It's not enough to let your staff know you're watching their hand hygiene practices, a Long Island hospital has found. You've got to cheer them on, too.
In June 2008, North Shore University Hospital in Manhasset, N.Y., installed cameras to observe staff activity at scrub sinks and hand sanitizer dispensers in its 17-bed ICU. It also put electronic sensors in patient room doorways to track staff's comings and goings, and let staff members know that their practices were being observed.
Sixteen weeks later, video auditors reported that only 6.5% of the department's staff washed or sanitized their hands within 10 seconds of entering or leaving a patient room, according to a study published in the Jan. 1 issue of the journal Clinical Infectious Diseases.
Next, the hospital offered some live feedback.
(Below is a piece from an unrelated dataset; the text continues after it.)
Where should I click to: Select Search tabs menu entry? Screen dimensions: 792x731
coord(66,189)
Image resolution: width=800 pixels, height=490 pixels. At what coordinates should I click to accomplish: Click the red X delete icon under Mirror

It installed an electronic message board in the ICU's hallway that announced compliance rates and displayed messages of congratulations or encouragement depending on the most recent numbers. After 16 more weeks, 81.6% of staff performed hand hygiene within 10 seconds of patient exposure. What's more, for the next 18 months the compliance rate averaged 87.9%.
"This changed the culture," says Bruce F. Farber, MD, the hospital's chief of infectious disease and the study's lead author. "It's now three years later, and people are washing their hands at dramatically higher rates."